Jefferson Brim Crow, born in 1874 in Longview, Texas, was 40 years old when his fifth child, Trammell, was born. He stood only five-feet-three-inches tall and had a bad right arm he could not straighten. Trammell thinks he got it when he fell out of a tree as a boy. Trammell’s brother Davis thinks he got it when he tried to crank up a car and it kicked back. Jefferson Crow never owned a car; he rode everywhere on a bicycle. He seldom ate any meat. His favorite food was rice. When the family had potatoes, he would have the skins baked separately, put them in a sack, and carry them around with him to nibble on throughout the day. He bought the family’s furniture from the Goodwill. He had only one skill and only one job in his life that counted—bookkeeper for one Collett Munger, who was developing some 140 acres in north and east Dallas as Munger Place, bounded by Fitzhugh, Live Oak, and Swiss Avenue. As a real estate broker, Jefferson was unsuccessful; when talking to customers, he tended to dwell on the defects of the piece of property in question. “Think of this,” Crow wrote late in life, “longing to be somebody,” all against the backdrop of his father, whom he described as “a little nothing.” “I never acted or allowed myself to feel any embarrassment or defensiveness about Father. I stood with him and, wincing inside, smiled outside to him and with him, no matter what.”
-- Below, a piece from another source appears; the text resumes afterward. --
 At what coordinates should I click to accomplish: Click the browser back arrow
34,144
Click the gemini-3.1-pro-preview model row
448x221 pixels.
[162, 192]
Throughout his life, Trammell Crow would maintain that he had no role models. “I was not influenced by many people,” he has said. “I got a little here, a little there. I’ve done my own thing totally—influenced others more than been influenced by them, been my own man, learned from everyone, big and small.”
Yet more than anyone in the world, Jefferson Crow towers as a role model for his son. And although Trammell insisted constantly on being unlike his father, he has acknowledged that his father influenced him on his personal standards. “But,” he adds, still rebellious, “in no other way.”
As much as anyone, Crow continues, Jefferson Crow influenced “how I relate to others.” “I was my fathers’ best friend,” he has recalled. His father would take him walking along the Santa Fe Railroad right of way. Trammell helped him with the yardwork. Jefferson once declared Trammell the only debtor who ever came back to repay him what he owed (“I could never carry an unpaid debt in my heart,” Trammell recalled). And Jefferson Crow brought religion into his son’s life, as both a treasure and a trouble.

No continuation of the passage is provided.